Hep ezilmiş, dışlanmış, çok çalış da kendine araba al bakışlarına maruz kalmış, figüran ruhlu yayanın yol verilmesi inceliğine karşı boş kalamayanı. yol verilmeyişlerin kinini kusarak tabi geçcem ayol modlarına girmeyeni.
aynı zamanda benimdir de. hiç sekmez. ne zaman bir araba bana yol verse, messi görmüş türk gibi el sallarım. elbette "normalde yaya önceliği vardır ve olması gereken budur ne teşekkür ediyorsun" diyenler olabilir. ama gerçekçi olalım türkiye'de yaşıyoruz lan. verdiği vergilerle yol yapıldı diye hükümete teşekkür eden insanlarız en nihayetinde. potansiyel bu yani.
Hele ki yol veren araç içinde 6 tane testosteron barındırıyorsa ve müzik son ses açıksa, aha şimdi salça olacaklar korkusuyla babacan bir eyvallah çeker yoluma devam ederim.

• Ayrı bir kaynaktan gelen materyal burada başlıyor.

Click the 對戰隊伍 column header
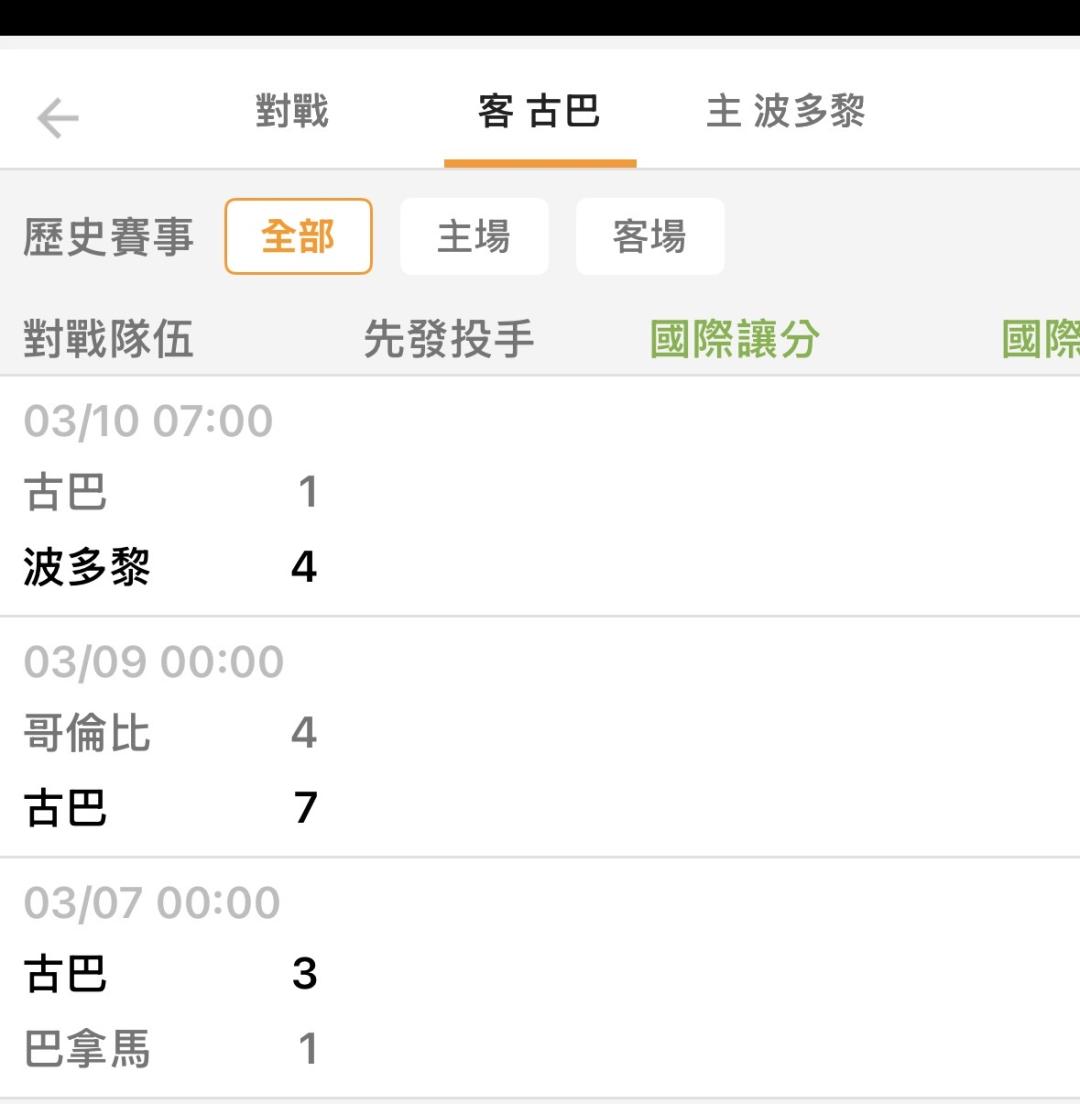The image size is (1080, 1104). (x=108, y=340)
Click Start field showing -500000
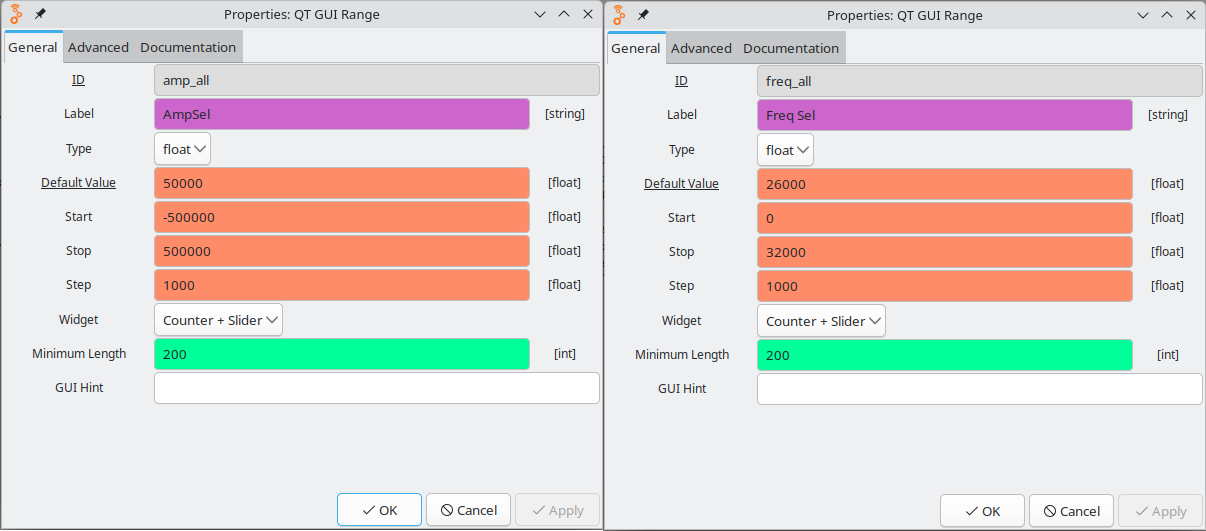The height and width of the screenshot is (531, 1206). coord(342,217)
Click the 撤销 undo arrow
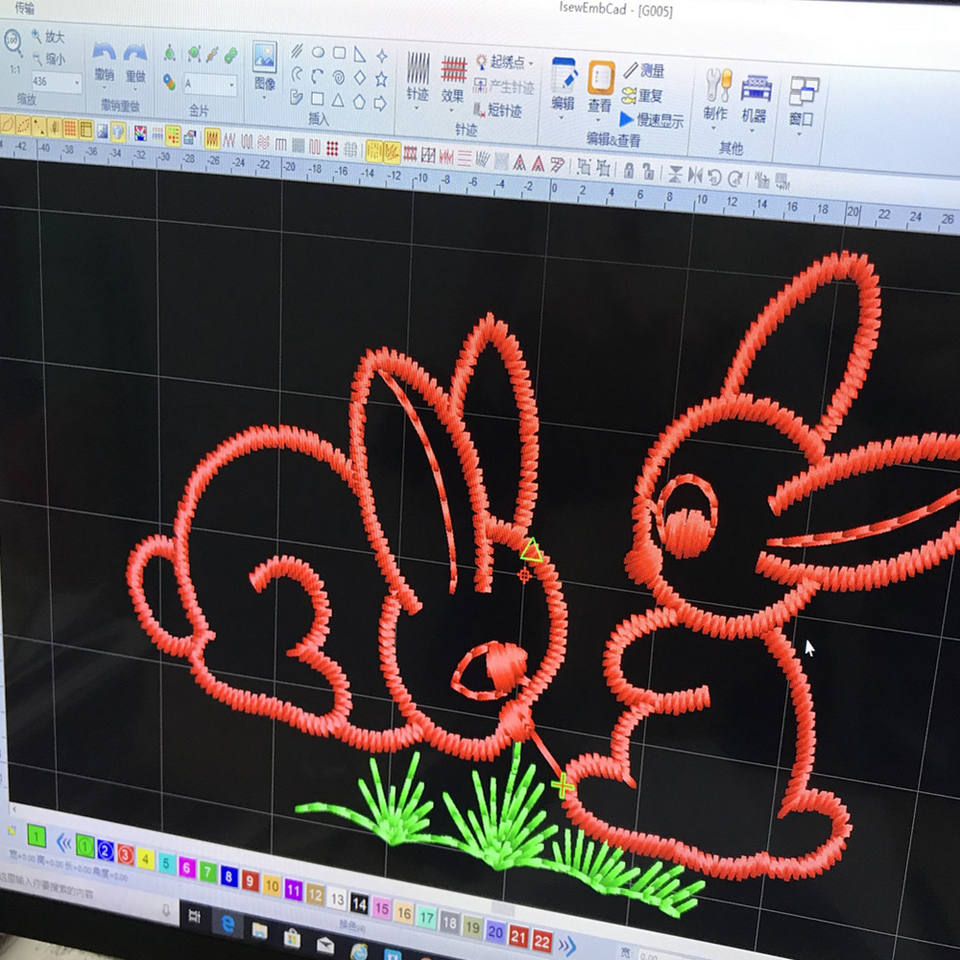This screenshot has width=960, height=960. point(104,61)
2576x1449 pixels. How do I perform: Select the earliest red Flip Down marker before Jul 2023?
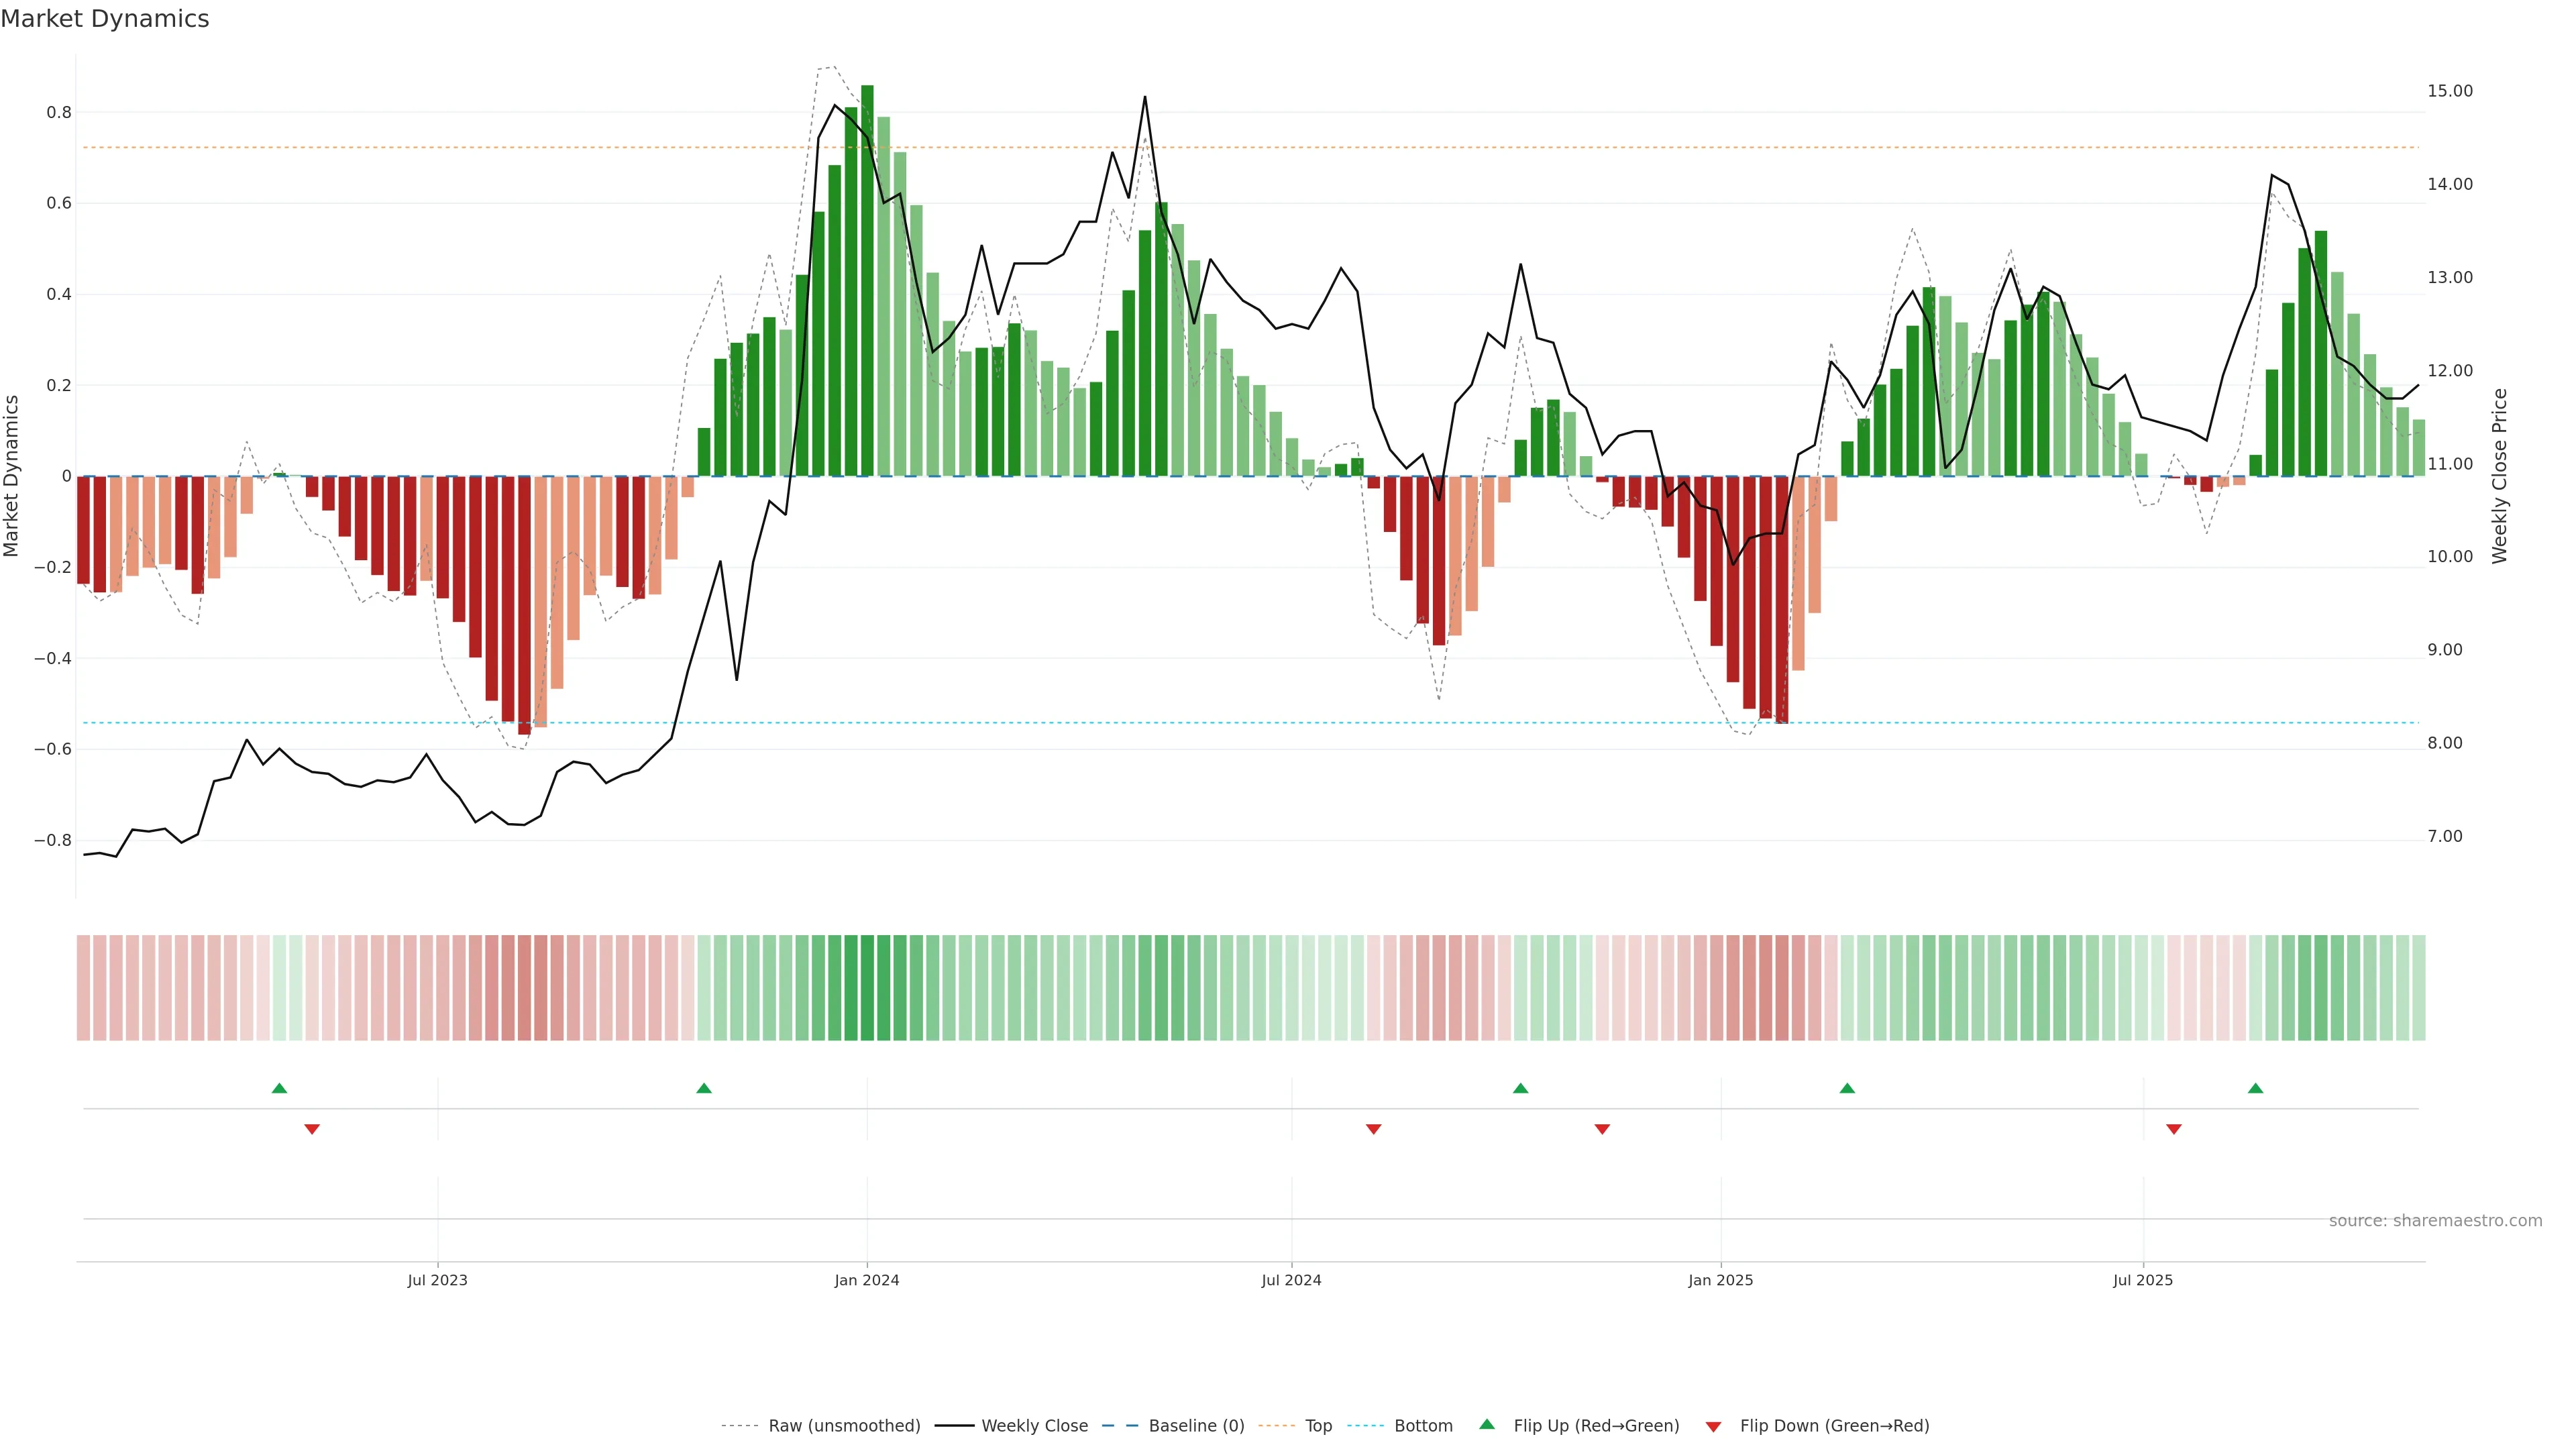click(312, 1129)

Valla benim gibi yılın 9 ayı istanbul'da yaşayanlar bilir, biz azcık bir kibar harekete muhtaç insanlarız. Özellikle yağmurlu havalarda bizim dışarda olmamıza ve ıslanan tarafın bizim olmamıza rağmen kimse yol vermiyor. Nadir birkaç kişi verince de ben şaşkınlıktan deliye dönüyorum, mutlaka bakıp gülümsüyorum veya bir el ediyorum (selam verme şeysi olaraktan) biz alışık değiliz, azcık kibar hareket görünce bu tepkiler gayet doğal bence swh
Geçiş hakkını lütfeder gibi veren şoföre denk gelmemiştir.
Sanırsın babasının yolunu üstüme yapıyor kimisi. Görsen bi havalar. Bunlara denk gelince bırak selam vermeyi, geçmiyorum anasını satayım al sen geç artistliği yapıyorum ben şahsen.
Ben elimi kalbimin üzerine götürmek yerine hafifçe başımı eğerek Şövalye selamı veriyorum. Öbür türlü "eyvallah koç!" gibi oluyor o da benim yazılımım da yok.
yol verilince selam verip teşekkür eden bir kadınsa şöför tarafından tecavüze uğrayabilir. selam verdi, kaş göz yaptı, meyilliydi zaten şeklinde savunma yapar bir de o selamı kanıtlarsa ceza almadan kurtulur. kadın yayalar selam çakmasın.